Some people with Parkinson’s disease experience freezing of gait every day. Unfortunately, medication that reduces motor symptoms of this disease doesn’t usually help with freezing. At McGill University, PhD student Alexandra Potvin-Desrochers is investigating the connectivity between the regions of the brain involved in freezing. Her aim is to determine whether combining rTMS—repetitive Transcranial Magnetic Stimulation—with balance and gait training will reduce freezing and improve the daily lives of people with Parkinson’s disease.
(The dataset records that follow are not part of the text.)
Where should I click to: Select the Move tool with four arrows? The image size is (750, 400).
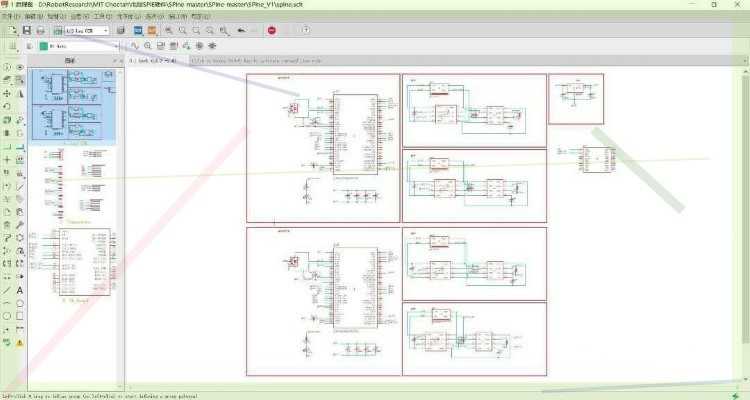tap(7, 93)
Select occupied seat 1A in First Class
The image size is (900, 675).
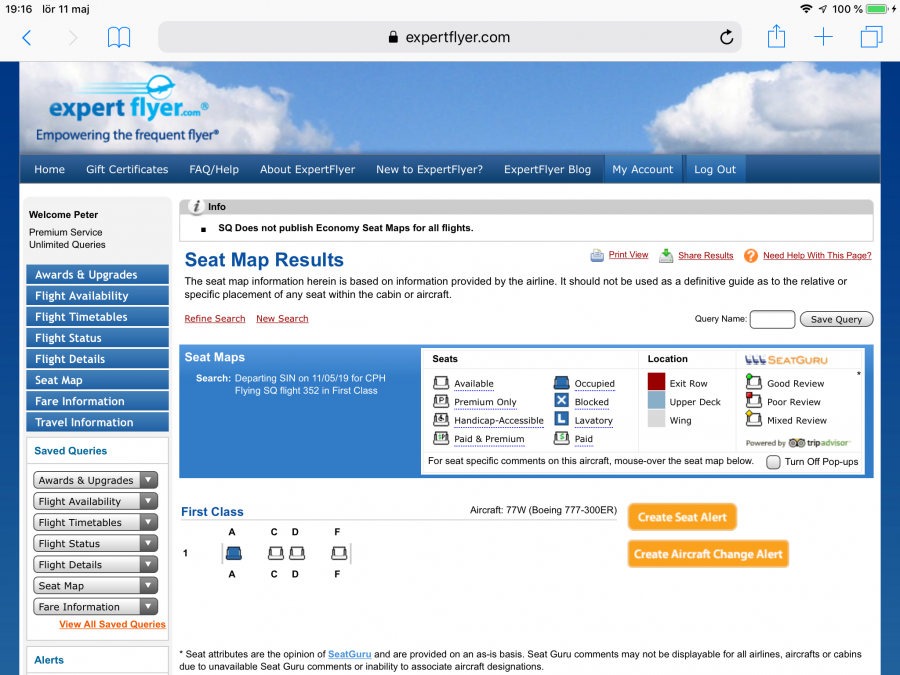pyautogui.click(x=233, y=553)
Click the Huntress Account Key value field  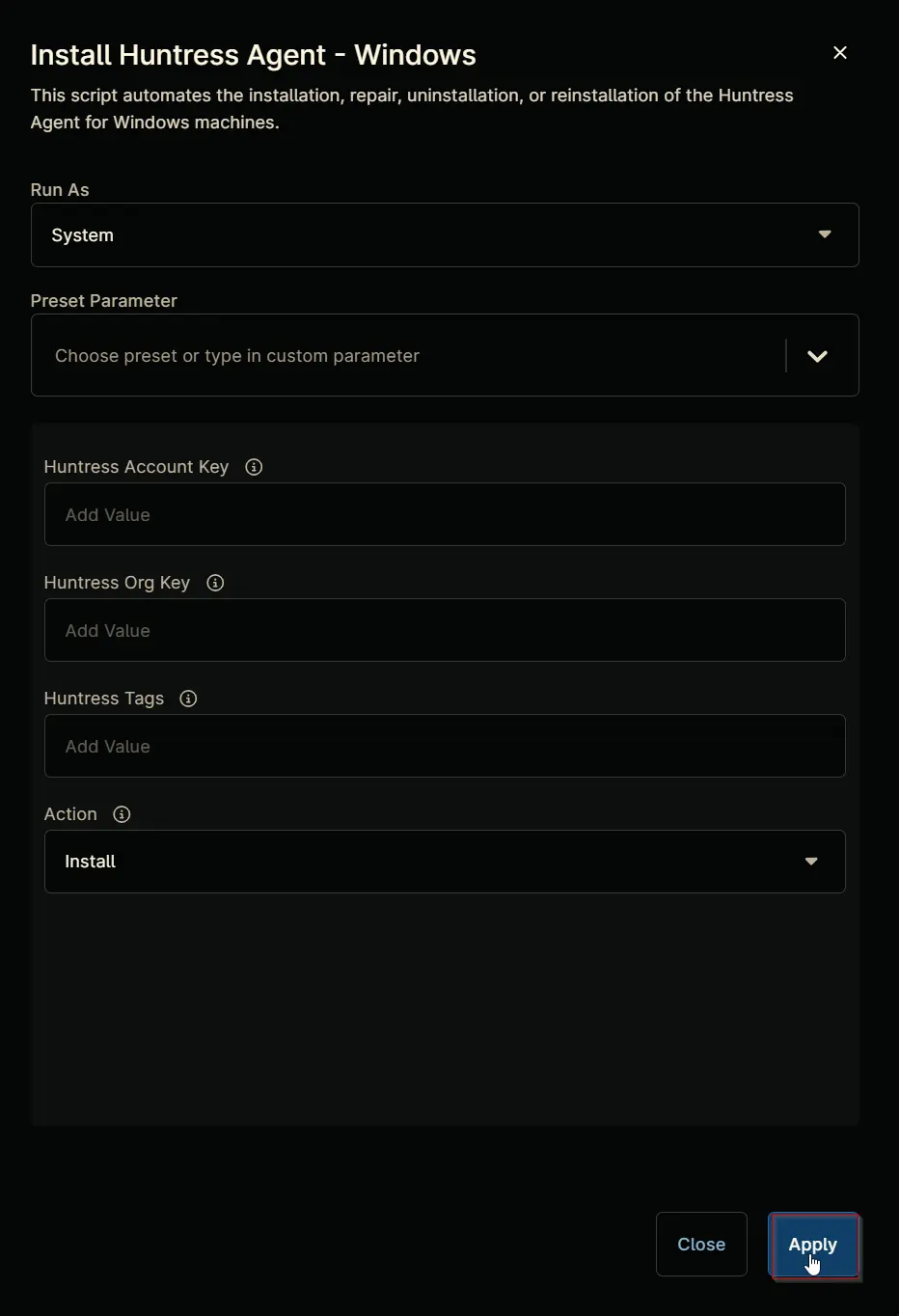tap(445, 514)
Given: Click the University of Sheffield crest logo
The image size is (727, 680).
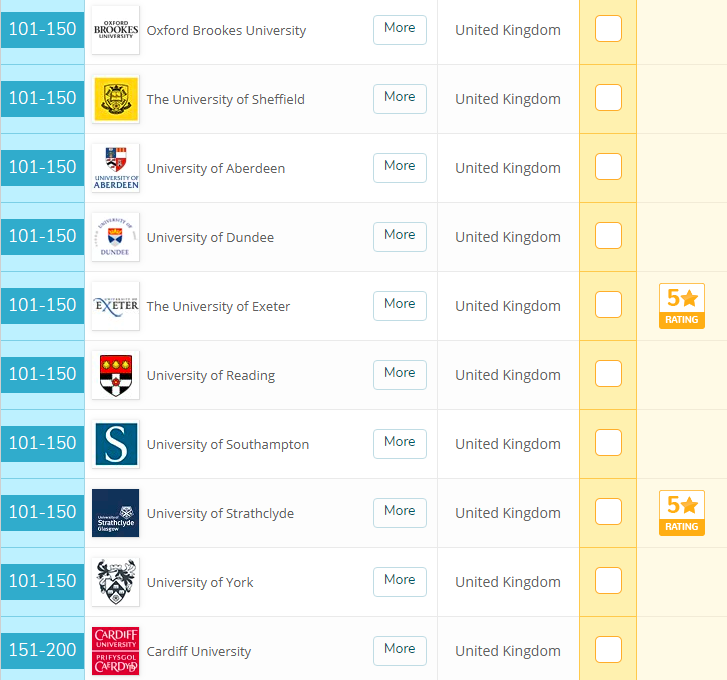Looking at the screenshot, I should click(x=115, y=99).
Research Area: Treatment of Parkinson's
3D software to better stimulate the brain
Greydon Gilmore
PhD Student
Western University
Funded by The Lanka Charitable Foundation
Graduate Student Award
$20,000 over 2 years

Deep brain stimulation acts as a “pacemaker for the brain” to reduce motor symptoms for people with Parkinson’s disease. At Western University, Greydon Gilmore, a PhD student, is creating software to map the brain to ensure surgeons place electrodes in exactly the right spot to help stimulate neurons. The 3D software will also enable neurologists to check after surgery to see if the electrodes are where they’re supposed to be and will enable better programming of the device to deliver maximum benefits to patients.


Research Area: Biomarkers
Pinpointing the connection between Parkinson’s disease and REM sleep behaviour disorder
Jessie De Roy
PhD Candidate
Université du Québec à Montréal
Funded in partnership with Fonds de recherche du Québec - Santé
Graduate Student Award
$10,000 over 2 years

More than a third of people with Parkinson’s disease also have REM sleep behaviour disorder, a potentially dangerous condition in which they act out their dreams. At the Université du Québec à Montréal, PhD student Jessie De Roy uses brain imaging and other tests to determine which areas of the brain this disorder affects. She hopes pinpointing any brain abnormalities associated with this condition, correlated with severe symptoms of Parkinson’s, will eventually lead to better treatments.


Research Area: Biomarkers
Putting assessment in the hands of patients
Dr. Babak Taati
Scientist
University of Toronto
Pilot Project Grant
$50,000 over 1 year

Babak Taati and Yana Yunusova of the Toronto Rehabilitation Institute are developing a software program that could run on hand-held electronic devices and regularly record information about a patient’s condition. The tool would significantly enhance the ability of clinicians and patients to track the course the disease and direct treatment accordingly.


Research Area: Biomarkers
Mood, meditation, and the autonomic nervous system
Dr. Chenjie Xia
Assistant Professor
McGill University
New Investigator Award
$90,000 over 2 years

At McGill University, Dr. Chenjie Xia, a neurologist and assistant professor, is studying the association between depression, anxiety and other mood disturbances in people with Parkinson’s disease, and their autonomic nervous systems. She hopes to demonstrate that association and then try to use mindfulness and other forms of meditation previously shown to regulate the autonomic nervous system to see if meditation will also improve mood.


Research Area: Causes
How toxic forms of alpha-synuclein get into these dopamine-producing brain cells
Armin Bayati
McGill University
Graduate Student Award
$20,000 over 2 years

Stopping the spread of toxic proteins before they kill the brain cells that control movement would revolutionize the treatment of Parkinson’s disease. At McGill University, PhD student Armin Bayati is investigating how a protein called alpha-synuclein enters neurons, and then how the toxic proteins spread to other cells. Clumps of alpha-synuclein kill the brain cells that produce dopamine, the signaling chemical that controls movement. Bayati’s research could provide a new target for Parkinson’s therapy.